=== Task item ===
Filter the entries that follow, copying every line in which the word "beside" appears.

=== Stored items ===
"""

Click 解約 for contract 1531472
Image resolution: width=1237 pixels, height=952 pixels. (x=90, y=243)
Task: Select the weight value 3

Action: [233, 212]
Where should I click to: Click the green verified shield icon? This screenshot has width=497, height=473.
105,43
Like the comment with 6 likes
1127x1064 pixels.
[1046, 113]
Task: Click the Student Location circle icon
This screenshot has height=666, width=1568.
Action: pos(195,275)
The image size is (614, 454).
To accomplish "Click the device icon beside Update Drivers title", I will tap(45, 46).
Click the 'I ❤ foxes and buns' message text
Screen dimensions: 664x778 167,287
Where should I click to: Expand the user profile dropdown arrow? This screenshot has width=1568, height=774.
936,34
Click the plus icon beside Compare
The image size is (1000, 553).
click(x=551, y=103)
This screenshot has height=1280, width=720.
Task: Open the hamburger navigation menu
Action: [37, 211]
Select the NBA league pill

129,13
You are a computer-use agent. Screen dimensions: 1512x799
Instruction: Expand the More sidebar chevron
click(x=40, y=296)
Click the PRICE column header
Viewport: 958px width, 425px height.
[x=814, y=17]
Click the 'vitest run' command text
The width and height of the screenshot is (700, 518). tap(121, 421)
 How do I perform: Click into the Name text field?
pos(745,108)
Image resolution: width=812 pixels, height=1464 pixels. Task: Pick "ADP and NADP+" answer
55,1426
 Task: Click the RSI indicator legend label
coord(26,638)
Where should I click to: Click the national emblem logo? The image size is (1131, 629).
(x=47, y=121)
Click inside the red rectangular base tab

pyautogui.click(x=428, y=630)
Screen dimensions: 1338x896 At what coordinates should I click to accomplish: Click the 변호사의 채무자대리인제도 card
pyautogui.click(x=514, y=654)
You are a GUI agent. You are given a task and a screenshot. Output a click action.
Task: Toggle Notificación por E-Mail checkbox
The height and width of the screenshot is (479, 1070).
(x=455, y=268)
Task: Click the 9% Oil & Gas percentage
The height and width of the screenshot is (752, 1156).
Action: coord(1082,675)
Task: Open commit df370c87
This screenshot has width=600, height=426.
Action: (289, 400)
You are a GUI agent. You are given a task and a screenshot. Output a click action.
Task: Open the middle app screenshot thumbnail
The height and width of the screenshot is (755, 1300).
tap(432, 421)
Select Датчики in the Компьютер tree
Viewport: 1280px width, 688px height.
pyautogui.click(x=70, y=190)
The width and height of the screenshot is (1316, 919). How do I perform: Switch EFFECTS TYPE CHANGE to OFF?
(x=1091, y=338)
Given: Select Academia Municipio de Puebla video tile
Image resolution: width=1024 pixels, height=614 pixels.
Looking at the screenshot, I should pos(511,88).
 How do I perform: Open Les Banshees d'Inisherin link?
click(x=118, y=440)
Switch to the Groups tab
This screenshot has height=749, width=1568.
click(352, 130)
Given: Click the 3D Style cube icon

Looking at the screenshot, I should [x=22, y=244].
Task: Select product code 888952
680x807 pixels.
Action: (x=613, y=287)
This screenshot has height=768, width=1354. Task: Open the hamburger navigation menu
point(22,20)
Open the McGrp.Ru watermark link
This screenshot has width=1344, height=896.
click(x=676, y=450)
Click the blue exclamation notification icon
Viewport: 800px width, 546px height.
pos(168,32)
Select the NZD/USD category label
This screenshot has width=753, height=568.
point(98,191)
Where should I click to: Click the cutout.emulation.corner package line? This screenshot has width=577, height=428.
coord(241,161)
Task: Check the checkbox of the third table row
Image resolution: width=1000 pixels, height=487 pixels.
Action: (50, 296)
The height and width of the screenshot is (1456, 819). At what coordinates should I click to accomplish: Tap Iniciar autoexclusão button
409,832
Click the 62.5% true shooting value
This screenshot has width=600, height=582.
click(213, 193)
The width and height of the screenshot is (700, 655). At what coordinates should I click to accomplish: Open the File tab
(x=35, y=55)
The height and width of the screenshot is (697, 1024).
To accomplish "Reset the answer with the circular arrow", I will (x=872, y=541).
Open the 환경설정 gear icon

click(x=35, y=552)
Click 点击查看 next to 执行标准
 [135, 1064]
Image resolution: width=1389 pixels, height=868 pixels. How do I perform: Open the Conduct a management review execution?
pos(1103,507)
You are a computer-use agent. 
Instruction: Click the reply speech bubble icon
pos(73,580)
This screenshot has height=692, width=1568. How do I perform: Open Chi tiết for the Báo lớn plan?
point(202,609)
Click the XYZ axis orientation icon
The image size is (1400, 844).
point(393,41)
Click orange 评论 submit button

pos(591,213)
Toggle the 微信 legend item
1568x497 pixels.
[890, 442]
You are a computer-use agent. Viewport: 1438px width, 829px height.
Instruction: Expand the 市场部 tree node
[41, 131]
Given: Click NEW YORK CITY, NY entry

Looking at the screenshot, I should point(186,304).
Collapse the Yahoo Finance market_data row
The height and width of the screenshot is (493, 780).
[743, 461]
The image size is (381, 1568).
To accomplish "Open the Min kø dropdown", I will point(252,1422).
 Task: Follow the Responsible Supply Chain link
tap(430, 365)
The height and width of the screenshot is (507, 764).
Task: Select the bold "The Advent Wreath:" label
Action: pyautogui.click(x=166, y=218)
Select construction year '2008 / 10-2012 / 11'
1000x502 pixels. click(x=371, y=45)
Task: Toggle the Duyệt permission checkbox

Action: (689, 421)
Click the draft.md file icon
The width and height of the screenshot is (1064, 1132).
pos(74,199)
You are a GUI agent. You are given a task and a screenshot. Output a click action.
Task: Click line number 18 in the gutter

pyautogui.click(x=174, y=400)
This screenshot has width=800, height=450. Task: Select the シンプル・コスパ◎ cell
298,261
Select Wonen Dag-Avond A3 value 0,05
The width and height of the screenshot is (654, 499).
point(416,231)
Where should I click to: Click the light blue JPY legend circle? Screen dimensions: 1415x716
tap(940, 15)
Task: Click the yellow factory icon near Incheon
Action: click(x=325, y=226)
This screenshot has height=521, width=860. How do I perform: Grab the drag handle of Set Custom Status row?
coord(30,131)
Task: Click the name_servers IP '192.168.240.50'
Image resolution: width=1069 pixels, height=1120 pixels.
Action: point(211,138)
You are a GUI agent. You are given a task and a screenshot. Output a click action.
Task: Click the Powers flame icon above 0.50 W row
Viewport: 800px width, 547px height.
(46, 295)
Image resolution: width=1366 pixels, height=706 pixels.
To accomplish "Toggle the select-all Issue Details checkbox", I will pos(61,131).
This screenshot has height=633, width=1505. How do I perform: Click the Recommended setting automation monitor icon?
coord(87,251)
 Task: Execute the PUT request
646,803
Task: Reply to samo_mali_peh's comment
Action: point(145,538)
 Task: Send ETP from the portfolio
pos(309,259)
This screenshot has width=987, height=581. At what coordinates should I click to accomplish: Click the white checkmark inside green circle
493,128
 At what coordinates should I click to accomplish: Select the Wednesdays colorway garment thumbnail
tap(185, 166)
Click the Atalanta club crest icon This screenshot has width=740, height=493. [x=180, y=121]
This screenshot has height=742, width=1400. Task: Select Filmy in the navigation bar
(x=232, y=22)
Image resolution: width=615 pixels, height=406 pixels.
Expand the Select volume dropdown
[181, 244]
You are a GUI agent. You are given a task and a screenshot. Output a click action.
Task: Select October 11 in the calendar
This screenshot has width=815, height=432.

"""

=== Output below ===
To accomplish "Click the device icon beside Update Drivers title", I will tap(45, 46).
Click the plus icon beside Compare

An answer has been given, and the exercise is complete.